A Agência Nacional de Energia Elétrica (Aneel) anunciou que a bandeira tarifária vermelha, no patamar 1, continuará em vigor no mês de julho. O motivo é o baixo índice de chuvas, que reduziu a capacidade de geração de energia pelas hidrelétricas e aumentou a necessidade de acionar usinas termelétricas, mais caras e menos sustentáveis.
Com a manutenção da bandeira vermelha, haverá cobrança adicional de R$ 4,46 a cada 100 kWh consumidos. A Aneel já havia acionado a bandeira amarela em maio, o que trouxe acréscimos na conta de luz dos consumidores desde então.
Implementado em 2015, o sistema de bandeiras tarifárias serve como alerta sobre o custo da geração de energia elétrica, considerando fatores como a disponibilidade de recursos hídricos, a expansão de fontes renováveis e a necessidade de usinas térmicas.
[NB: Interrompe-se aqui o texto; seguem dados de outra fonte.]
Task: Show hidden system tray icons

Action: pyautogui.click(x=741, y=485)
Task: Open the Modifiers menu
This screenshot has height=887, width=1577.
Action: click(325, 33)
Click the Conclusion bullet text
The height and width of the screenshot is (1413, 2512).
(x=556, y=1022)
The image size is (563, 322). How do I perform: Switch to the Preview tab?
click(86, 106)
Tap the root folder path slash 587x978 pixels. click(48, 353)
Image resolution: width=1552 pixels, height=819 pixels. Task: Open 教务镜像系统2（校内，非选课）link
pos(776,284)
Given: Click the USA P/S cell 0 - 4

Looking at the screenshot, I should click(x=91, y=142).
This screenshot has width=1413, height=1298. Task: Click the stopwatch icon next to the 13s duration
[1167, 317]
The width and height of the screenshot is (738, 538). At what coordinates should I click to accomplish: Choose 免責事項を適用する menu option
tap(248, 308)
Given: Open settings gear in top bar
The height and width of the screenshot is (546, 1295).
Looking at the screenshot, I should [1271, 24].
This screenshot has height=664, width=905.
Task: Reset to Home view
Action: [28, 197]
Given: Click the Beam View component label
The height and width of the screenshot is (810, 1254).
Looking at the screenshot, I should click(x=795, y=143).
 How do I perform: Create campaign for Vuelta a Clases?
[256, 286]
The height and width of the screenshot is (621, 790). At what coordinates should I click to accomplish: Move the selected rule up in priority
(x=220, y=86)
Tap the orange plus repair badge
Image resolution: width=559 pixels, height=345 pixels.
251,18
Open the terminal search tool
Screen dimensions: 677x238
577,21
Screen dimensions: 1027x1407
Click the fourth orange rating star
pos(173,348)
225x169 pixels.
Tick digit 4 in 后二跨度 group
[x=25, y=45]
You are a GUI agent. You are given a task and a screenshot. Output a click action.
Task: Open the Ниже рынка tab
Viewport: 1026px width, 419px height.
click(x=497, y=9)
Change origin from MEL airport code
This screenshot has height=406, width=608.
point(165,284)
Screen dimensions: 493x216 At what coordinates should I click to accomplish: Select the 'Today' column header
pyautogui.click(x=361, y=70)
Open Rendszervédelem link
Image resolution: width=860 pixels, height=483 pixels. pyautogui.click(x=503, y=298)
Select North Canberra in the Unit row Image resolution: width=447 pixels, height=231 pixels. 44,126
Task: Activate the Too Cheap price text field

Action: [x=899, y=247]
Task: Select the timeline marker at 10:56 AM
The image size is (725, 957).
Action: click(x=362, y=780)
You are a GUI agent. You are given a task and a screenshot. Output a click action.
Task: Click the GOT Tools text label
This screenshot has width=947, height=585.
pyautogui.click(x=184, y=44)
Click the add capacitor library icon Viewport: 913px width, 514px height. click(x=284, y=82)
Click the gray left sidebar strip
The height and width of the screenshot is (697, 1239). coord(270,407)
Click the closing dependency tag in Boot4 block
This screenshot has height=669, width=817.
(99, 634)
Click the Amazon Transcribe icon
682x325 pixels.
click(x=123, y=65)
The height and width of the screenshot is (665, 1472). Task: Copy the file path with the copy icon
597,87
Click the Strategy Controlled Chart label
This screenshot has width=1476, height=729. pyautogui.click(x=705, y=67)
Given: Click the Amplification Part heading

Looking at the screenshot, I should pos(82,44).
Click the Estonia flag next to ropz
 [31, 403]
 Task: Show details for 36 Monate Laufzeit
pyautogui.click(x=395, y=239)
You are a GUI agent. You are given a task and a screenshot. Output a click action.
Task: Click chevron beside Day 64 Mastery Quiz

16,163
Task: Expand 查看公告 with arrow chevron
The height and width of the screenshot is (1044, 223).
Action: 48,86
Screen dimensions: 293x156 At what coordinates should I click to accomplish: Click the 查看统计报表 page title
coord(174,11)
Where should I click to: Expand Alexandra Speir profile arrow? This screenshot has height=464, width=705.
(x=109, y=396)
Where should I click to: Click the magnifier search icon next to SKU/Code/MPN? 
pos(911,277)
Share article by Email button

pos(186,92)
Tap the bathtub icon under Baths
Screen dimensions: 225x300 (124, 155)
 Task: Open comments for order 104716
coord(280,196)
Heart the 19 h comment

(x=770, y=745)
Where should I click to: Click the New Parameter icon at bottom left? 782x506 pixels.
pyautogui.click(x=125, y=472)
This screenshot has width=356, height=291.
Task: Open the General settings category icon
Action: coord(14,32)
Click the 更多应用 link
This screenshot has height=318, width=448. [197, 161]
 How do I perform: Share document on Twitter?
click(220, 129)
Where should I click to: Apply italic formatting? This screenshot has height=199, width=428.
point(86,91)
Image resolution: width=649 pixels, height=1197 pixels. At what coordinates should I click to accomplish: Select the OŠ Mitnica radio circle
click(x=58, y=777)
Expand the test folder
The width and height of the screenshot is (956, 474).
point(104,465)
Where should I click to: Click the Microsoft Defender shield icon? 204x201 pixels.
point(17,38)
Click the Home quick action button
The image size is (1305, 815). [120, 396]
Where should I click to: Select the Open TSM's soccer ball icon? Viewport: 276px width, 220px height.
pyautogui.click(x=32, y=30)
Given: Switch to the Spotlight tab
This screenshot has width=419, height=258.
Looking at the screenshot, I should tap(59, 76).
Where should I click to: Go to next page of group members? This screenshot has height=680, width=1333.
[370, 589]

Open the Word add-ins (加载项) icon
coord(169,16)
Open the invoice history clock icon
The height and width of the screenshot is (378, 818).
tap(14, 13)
O modelo tarifário é dividido em quatro cores:
✅ Verde: sem cobrança adicional
✅ Amarela: cobrança extra moderada
✅ Vermelha patamar 1: acréscimo mais elevado
✅ Vermelha patamar 2: acréscimo ainda maior
Quando há bandeira verde, não há taxa extra na conta de luz. Já nos períodos de bandeira amarela ou vermelha, o consumidor paga valores adicionais conforme o consumo de energia.
A Aneel reforça que o consumidor pode buscar formas de economizar energia em casa para aliviar o impacto na conta, especialmente nos meses em que a bandeira tarifária estiver em níveis mais altos.